### [To be done]
Pick up the short piece on pushing yourself too hard when starting something new, and keep writing it from the last line it gives.

### [Extracted text]

## start

You would think that I learned my lesson.

But the thing is, even after all that, even since I’ve basically had to give up running and I have learned how to relax on a vacation and I now know to sleep when I need it… there is still something that I struggle with. It bites me in the butt often, and I’m wondering if you do it too?

I push myself too hard when I start something.

It doesn’t matter when I know that I harbor an injury, when I start up a new physical goal for myself, I always ask way too much of myself from the get go.

It doesn’t matter if I didn’t know anything about running a profitable e-business yet, I would somehow tell myself I can figure this out in the next six months.

It doesn’t matter that I’ve never touched clay, if I wanted to begin doing pottery, I would inevitably tell myself that I was going to craft a perfect mug in the first week I took up this new hobby.

And so on.

There are so many ways and times I expect way too much of myself, too soon.

Do you do this? Why do we do this?

## end

### [Supplied material]
## start

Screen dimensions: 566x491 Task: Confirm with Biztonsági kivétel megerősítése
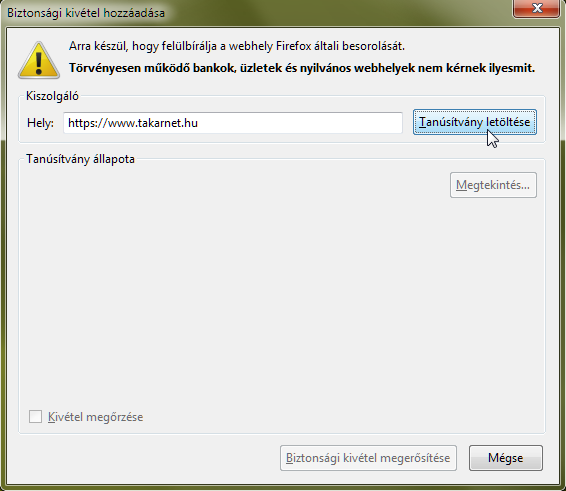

## end

### [Written response]
Yesterday, I was jogging in my neighborhood, and thinking about this very concept. About how I started a Couch to 5k and I couldn’t even do the first week of exercises. About how I just had a baby two months ago. About how my leg already hurts again and maybe this Couch to 5k might not happen in 2 months like it’s planned. In fact, as I was slowing to a walk after the two minutes of running (which is all I can do at present), I realized it might not happen in the next four months.  I reflected on what would happen if I pushed myself very hard. What I KNOW will happen: I would burn out before I ever reach my goal. And if I don’t push myself too hard, I will ache mentally SO much.

And that’s when I realized why and how we do this – or at least me!

Each time, when I know I’m pushing myself hard, I simultaneously work myself up with thought of this challenge that I’m going to tackle, and conquer, and I also push out any of the possibility of discomfort. Despite what dozens of previous episodes prove, I still manage to lie to myself every time by saying, “This time, I will do it.” And I know it’s specifically because I don’t want to feel the discomfort of doing something slowly, baby stepping my way. It doesn’t feel sexy. It doesn’t feel like something I’m going to puff my chest out with pride over. Running a 5k 6 months from now? How is that an accomplishment?

That’s what I hear in my head.

So I opt to push myself. My ego lets me lie to myself every single time, because I want to feel that “look at me go” energy. And I don’t want to feel the slogging mentality of taking something slow and steady.

And that’s why I’m able to conveniently forget that I haven’t met a physical goal (in this case) in the last three years. Or that, every single time, I push myself too hard, too fast, and I burn out too soon. Or I get hurt again.

This time, somehow, I heard a different voice.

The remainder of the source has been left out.